Saved data entries:
■ ■ ■ ■ ■

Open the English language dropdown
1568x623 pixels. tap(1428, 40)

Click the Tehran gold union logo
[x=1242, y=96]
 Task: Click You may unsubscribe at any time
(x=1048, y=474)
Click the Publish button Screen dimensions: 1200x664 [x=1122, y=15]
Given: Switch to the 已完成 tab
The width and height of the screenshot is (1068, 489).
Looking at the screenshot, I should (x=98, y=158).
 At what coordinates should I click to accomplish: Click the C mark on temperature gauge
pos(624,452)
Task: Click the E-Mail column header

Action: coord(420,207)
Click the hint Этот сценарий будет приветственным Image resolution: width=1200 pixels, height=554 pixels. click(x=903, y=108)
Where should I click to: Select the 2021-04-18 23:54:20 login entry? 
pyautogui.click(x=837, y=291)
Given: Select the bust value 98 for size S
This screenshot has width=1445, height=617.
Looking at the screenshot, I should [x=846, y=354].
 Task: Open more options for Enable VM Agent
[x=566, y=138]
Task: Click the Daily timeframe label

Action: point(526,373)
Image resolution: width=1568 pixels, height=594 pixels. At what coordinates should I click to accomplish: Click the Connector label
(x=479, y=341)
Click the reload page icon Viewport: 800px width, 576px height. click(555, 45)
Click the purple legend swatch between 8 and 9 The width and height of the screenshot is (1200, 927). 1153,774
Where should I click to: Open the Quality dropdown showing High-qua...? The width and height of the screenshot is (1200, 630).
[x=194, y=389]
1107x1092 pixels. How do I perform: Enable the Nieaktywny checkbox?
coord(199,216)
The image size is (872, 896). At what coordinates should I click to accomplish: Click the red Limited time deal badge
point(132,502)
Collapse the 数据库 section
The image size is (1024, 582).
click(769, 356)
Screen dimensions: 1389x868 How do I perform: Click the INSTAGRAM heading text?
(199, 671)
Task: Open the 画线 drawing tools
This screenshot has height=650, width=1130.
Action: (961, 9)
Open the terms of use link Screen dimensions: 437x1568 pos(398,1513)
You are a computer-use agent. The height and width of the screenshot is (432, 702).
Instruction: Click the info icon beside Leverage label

■ ■ ■ ■ ■

Could you output exactly the lines from the one containing "Where should I click to: Open" to the end of the entries above, both included, and no others?

* **WRITTEN RESPONSE**:
Where should I click to: Open the Quality dropdown showing High-qua...? The width and height of the screenshot is (1200, 630).
[x=194, y=389]
1107x1092 pixels. How do I perform: Enable the Nieaktywny checkbox?
coord(199,216)
The image size is (872, 896). At what coordinates should I click to accomplish: Click the red Limited time deal badge
point(132,502)
Collapse the 数据库 section
The image size is (1024, 582).
click(769, 356)
Screen dimensions: 1389x868 How do I perform: Click the INSTAGRAM heading text?
(199, 671)
Task: Open the 画线 drawing tools
This screenshot has height=650, width=1130.
Action: (961, 9)
Open the terms of use link Screen dimensions: 437x1568 pos(398,1513)
You are a computer-use agent. The height and width of the screenshot is (432, 702).
Instruction: Click the info icon beside Leverage label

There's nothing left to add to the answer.